The Road to Hell Is Paved With Caching

In Acunote we are heavily using fragment caching. We cache whenever we can and whatever we can. Sounds like a great idea to do? Well, almost... Sometimes caching hurts and here's why.

Prehistory

Acunote is a project management tool and therefore the most prominent page in Acunote is the task list in the current sprint. The page itself shows some information specific to the user who logged in and some information that is shared among the users within the user's organization.

We can cache the shared part of the page in the fragment cache taking date and page filters into account. The code roughly looks like this:

<%- cache(:part => "#{filters}_#{DateUtils::today}") do -%>
    <%= render :partial => '...' -%>
<%- end -%>

Using filesystem caching store we end up having this (simplified) cache directory layout:

- organization1.acunote.com
  - sprints
    - show.part=filter1.date.cache
    - show.part=filter2.date.cache
    - show.part=filter3.date.cache
- organization2.acunote.com
  - sprints
    - show.part=filter1.date.cache
    - show.part=filter2.date.cache
    - show.part=filter3.date.cache

Problem

Problems start when we try to expire caches. We can't expire by url or by hash because we want to expire all cache parts (for all possible filters and for all dates). Therefore we use regexp:

expire_fragment(%r{show.part=.*})

That turned into a problem in production. The reason is that expire_fragment in Rails searches the whole cache directory recursively and removes files with names matching the regular expression. On machines with local disks that's usually fast, but on network filesystems or on shared disk cluster filesystems (like GFS in our case) stat'ing lots of files can be really slow. To make things worse, the performance of stat call on GFS really depends on the phase of the moon or something like that ;)

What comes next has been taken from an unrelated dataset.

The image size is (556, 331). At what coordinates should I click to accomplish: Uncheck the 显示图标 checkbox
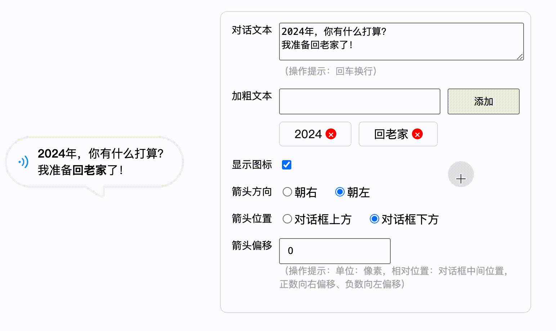[x=286, y=164]
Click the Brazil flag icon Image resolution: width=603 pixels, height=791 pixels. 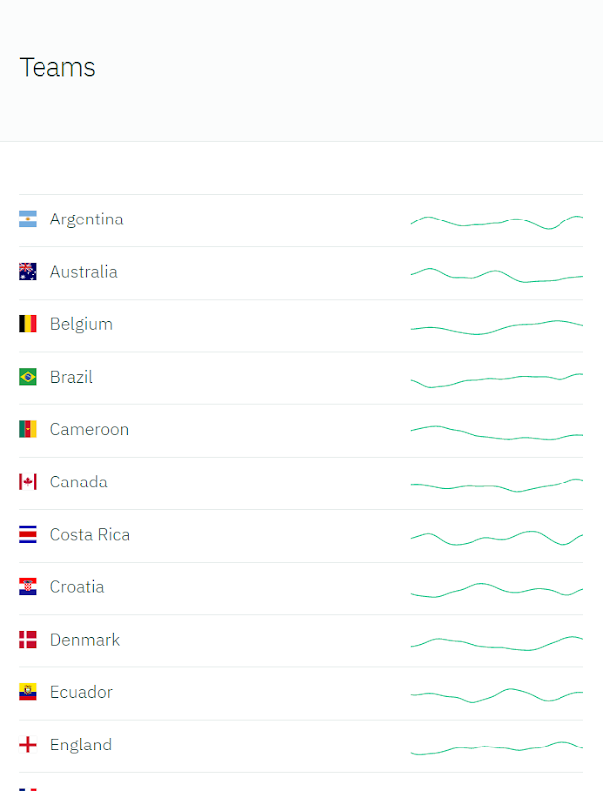coord(28,377)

Our logs showed that operations that would usually take less than a second took on occasion took 70 seconds! They were so slow so I could actually log in to our production servers, find the process taking too much time to complete and attach strace to it. Strace blessed me, immediately showing multiple stat's for files in the cache directory.

Solution

Longer term we'll switch to a more scalable fragment caching strategy. There is a good reason why high-performance caches do not support fancy invalidation, and there are known way to code to their more restricted interface. Meanwhile, immediate solution was really simple. We only had to expire fragments in specific directories and to make that easier, I wrote a little extension to Rails' fragment caching code:

module ActionController
  module Caching
    module Fragments

    #dir is the cache path relative to the cache root
    def expire_matched_fragment_in_dir(dir, regexp, options = nil)
      return unless perform_caching
      self.class.benchmark("Expired fragments in dir matching: #{regexp.source}") do
        fragment_cache_store.delete_matched_in_dir(dir, regexp, options)
      end
    end

    class UnthreadedFileStore

      def delete_matched_in_dir(dir, matcher, options = nil)
        path = @cache_path + dir
        return unless File.exist?(path) #it's ok to not have the cache dir
        search_dir(path) do |f|
          if f =~ matcher
          begin
            File.delete(f)
          rescue SystemCallError => e
            # If there's no cache, then there's nothing to complain about
          end
          end
         end
        end
      end

    end

  end
end

#include only if you use cache test plugin
module Cosinux
  module FragmentCacheTest
    class TestStore
      def delete_matched_in_dir(dir, matcher, options = nil)
        @deleted_matchers.push(matcher)
      end
    end
  end
end

Conclusions

Monitoring the performance of production application is sometimes even more important than profiling it on the development machines. We already had monitoring system in place so we could detect when our application got slower, figure out the root cause and and fix the problem.

Another thing I highly recommend is of course strace. You may indeed see that your application is doing something so weird you'd never think of just looking at the code or at the profiler. So, I now declare strace to be officially added into my own arsenal of invaluable profiling tools.